Click-target data
[start]
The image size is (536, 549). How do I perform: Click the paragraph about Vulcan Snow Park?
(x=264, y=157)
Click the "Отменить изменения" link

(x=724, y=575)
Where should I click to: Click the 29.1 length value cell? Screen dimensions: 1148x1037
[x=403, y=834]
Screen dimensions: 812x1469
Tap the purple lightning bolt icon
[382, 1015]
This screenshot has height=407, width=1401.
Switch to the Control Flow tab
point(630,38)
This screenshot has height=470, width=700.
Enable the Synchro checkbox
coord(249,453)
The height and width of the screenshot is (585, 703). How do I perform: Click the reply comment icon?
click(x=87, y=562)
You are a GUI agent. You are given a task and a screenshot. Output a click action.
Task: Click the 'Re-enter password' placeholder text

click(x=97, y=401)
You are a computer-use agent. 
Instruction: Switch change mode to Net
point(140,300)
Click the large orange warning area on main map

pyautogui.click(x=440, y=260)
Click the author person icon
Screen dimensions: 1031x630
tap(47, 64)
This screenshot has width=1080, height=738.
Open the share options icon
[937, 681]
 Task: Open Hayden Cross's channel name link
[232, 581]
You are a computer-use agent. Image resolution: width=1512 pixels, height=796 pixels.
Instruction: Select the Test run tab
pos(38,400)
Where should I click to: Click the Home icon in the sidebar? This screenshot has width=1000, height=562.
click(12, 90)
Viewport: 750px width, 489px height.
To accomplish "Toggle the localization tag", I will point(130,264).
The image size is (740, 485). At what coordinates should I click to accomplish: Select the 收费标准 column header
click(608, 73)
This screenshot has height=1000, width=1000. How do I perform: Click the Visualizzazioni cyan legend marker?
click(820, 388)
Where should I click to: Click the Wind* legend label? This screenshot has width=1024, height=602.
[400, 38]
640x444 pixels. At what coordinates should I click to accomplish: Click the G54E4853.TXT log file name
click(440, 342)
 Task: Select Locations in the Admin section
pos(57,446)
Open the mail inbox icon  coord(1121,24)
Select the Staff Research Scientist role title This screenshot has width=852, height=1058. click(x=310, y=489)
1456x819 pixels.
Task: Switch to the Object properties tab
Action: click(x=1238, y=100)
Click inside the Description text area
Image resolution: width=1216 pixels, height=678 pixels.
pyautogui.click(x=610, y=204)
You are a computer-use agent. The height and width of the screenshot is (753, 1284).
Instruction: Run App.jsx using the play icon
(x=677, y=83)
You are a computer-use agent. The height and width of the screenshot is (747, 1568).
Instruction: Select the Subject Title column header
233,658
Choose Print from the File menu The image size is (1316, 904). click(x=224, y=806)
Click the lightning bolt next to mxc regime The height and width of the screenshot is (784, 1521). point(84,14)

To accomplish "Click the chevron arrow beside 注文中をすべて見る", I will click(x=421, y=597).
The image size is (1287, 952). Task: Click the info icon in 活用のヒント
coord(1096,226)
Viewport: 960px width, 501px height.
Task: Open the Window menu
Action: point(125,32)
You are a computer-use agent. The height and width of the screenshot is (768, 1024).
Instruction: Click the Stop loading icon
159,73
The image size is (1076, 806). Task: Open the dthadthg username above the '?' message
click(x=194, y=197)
[end]
#### SET PROBLEM:
Retype all of the lines above word for word, with nothing changed.

#### EXERCISE RESPONSE:
The image size is (536, 549). How do I perform: Click the paragraph about Vulcan Snow Park?
(x=264, y=157)
Click the "Отменить изменения" link

(x=724, y=575)
Where should I click to: Click the 29.1 length value cell? Screen dimensions: 1148x1037
[x=403, y=834]
Screen dimensions: 812x1469
Tap the purple lightning bolt icon
[382, 1015]
This screenshot has height=407, width=1401.
Switch to the Control Flow tab
point(630,38)
This screenshot has height=470, width=700.
Enable the Synchro checkbox
coord(249,453)
The height and width of the screenshot is (585, 703). How do I perform: Click the reply comment icon?
click(x=87, y=562)
You are a GUI agent. You are given a task and a screenshot. Output a click action.
Task: Click the 'Re-enter password' placeholder text

click(x=97, y=401)
You are a computer-use agent. 
Instruction: Switch change mode to Net
point(140,300)
Click the large orange warning area on main map

pyautogui.click(x=440, y=260)
Click the author person icon
Screen dimensions: 1031x630
tap(47, 64)
This screenshot has width=1080, height=738.
Open the share options icon
[937, 681]
 Task: Open Hayden Cross's channel name link
[232, 581]
You are a computer-use agent. Image resolution: width=1512 pixels, height=796 pixels.
Instruction: Select the Test run tab
pos(38,400)
Where should I click to: Click the Home icon in the sidebar? This screenshot has width=1000, height=562.
click(12, 90)
Viewport: 750px width, 489px height.
To accomplish "Toggle the localization tag", I will point(130,264).
The image size is (740, 485). At what coordinates should I click to accomplish: Select the 收费标准 column header
click(608, 73)
This screenshot has height=1000, width=1000. How do I perform: Click the Visualizzazioni cyan legend marker?
click(820, 388)
Where should I click to: Click the Wind* legend label? This screenshot has width=1024, height=602.
[400, 38]
640x444 pixels. At what coordinates should I click to accomplish: Click the G54E4853.TXT log file name
click(440, 342)
 Task: Select Locations in the Admin section
pos(57,446)
Open the mail inbox icon  coord(1121,24)
Select the Staff Research Scientist role title This screenshot has width=852, height=1058. click(x=310, y=489)
1456x819 pixels.
Task: Switch to the Object properties tab
Action: click(x=1238, y=100)
Click inside the Description text area
Image resolution: width=1216 pixels, height=678 pixels.
pyautogui.click(x=610, y=204)
You are a computer-use agent. The height and width of the screenshot is (753, 1284).
Instruction: Run App.jsx using the play icon
(x=677, y=83)
You are a computer-use agent. The height and width of the screenshot is (747, 1568).
Instruction: Select the Subject Title column header
233,658
Choose Print from the File menu The image size is (1316, 904). click(x=224, y=806)
Click the lightning bolt next to mxc regime The height and width of the screenshot is (784, 1521). point(84,14)

To accomplish "Click the chevron arrow beside 注文中をすべて見る", I will click(x=421, y=597).
The image size is (1287, 952). Task: Click the info icon in 活用のヒント
coord(1096,226)
Viewport: 960px width, 501px height.
Task: Open the Window menu
Action: point(125,32)
You are a computer-use agent. The height and width of the screenshot is (768, 1024).
Instruction: Click the Stop loading icon
159,73
The image size is (1076, 806). Task: Open the dthadthg username above the '?' message
click(x=194, y=197)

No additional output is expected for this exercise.